AISoLA 2025

Bridging the Gap Between AI and Reality • Rhodes, Greece

Talk

Introduction

Time: Saturday, 1.11

Room: Room A

Authors: Sophie Kerstan, Kevin Baum, Thorsten Helfer, Markus Langer, Eva Schmidt, Andreas Sesing-Wagenpfeil, Timo Speith

Abstract: As Artificial Intelligence (AI) continues to shape individual lives, institutional processes, and societal structures, ensuring its responsible and trusted development has become a critical imperative. However, meeting this imperative is far from straightforward. AI systems frequently lack transparency and are embedded in environments where the distribution of responsibility and accountability is unclear, normative standards are disputed, and system behavior is unpredictable. The Responsible and Trusted AI track at AISoLA 2025 addresses these and similar challenges by fostering interdisciplinary collaboration across philosophy, law, psychology, economics, sociology, political science, and informatics. This introduction outlines the motivation for the track, emphasizing the sociotechnical embeddedness of AI and the need for approaches that go beyond technical performance to consider questions related to trust and responsibility. It highlights three core themes explored in this year’s contributions: democratic legitimation and normative alignment, legal compliance and human oversight, and runtime safety in high-risk contexts.
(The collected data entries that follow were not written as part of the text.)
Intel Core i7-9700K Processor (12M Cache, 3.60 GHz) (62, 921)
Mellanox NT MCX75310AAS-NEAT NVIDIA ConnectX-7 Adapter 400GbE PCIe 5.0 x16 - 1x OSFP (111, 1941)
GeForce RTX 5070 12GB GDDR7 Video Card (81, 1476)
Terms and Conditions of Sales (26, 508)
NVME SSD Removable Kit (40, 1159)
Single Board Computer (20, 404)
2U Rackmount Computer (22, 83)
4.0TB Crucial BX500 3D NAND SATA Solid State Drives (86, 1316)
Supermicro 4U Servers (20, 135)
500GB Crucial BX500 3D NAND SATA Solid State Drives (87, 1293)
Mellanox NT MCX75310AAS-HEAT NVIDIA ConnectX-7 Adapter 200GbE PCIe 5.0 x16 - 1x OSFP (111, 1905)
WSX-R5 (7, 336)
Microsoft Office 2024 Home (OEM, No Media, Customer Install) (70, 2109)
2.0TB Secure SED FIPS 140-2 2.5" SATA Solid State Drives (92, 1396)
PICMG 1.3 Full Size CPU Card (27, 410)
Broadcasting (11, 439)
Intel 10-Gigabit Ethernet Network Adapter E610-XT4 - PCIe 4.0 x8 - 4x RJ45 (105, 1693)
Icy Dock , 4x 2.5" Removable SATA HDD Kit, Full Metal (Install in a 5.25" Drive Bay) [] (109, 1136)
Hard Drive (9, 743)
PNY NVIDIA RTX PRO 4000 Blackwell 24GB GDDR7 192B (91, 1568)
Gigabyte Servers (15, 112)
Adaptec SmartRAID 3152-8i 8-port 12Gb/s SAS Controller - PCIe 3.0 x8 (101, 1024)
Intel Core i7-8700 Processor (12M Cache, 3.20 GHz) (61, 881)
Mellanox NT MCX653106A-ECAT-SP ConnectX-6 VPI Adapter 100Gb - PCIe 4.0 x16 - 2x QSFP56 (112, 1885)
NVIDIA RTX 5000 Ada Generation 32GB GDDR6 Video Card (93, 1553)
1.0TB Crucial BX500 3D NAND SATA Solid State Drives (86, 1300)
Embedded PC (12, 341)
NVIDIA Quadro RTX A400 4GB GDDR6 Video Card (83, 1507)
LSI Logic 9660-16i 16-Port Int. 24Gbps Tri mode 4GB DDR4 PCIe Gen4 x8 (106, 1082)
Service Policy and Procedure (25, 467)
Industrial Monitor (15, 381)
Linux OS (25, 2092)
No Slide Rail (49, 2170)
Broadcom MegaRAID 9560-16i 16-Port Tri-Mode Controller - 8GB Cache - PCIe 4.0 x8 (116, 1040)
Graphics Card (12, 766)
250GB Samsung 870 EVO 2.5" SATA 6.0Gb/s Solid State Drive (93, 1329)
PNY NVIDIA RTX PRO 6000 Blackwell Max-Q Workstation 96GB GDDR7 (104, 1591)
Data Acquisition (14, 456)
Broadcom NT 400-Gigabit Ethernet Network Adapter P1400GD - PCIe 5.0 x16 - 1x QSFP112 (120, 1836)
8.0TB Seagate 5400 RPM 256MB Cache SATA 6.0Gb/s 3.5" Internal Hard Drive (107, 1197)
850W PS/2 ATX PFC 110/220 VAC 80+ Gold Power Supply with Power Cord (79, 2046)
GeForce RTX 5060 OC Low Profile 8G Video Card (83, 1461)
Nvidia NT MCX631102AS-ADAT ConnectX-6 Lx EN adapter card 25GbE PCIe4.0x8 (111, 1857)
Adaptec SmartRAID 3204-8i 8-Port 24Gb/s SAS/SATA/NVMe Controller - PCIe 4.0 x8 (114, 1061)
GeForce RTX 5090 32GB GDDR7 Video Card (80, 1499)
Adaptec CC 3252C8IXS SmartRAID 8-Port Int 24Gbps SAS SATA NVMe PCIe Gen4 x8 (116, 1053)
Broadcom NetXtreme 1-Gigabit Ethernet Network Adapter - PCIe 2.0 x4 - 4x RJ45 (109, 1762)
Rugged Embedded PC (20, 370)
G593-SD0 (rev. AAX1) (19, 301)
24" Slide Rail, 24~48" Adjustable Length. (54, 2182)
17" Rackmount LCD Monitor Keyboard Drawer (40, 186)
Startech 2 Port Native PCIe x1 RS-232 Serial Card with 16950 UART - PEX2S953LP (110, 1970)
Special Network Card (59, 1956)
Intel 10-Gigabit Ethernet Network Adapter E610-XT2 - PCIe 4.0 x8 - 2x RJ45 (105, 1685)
Together, these contributions underscore the importance of interdisciplinary discussions to navigate normative ambiguity, regulatory uncertainty, and behavioral unpredictability in AI systems. The track aims to advance dialogue and collaboration that support the development and deployment of AI systems that are not only effective but are also designed and implemented responsibly and can be trusted.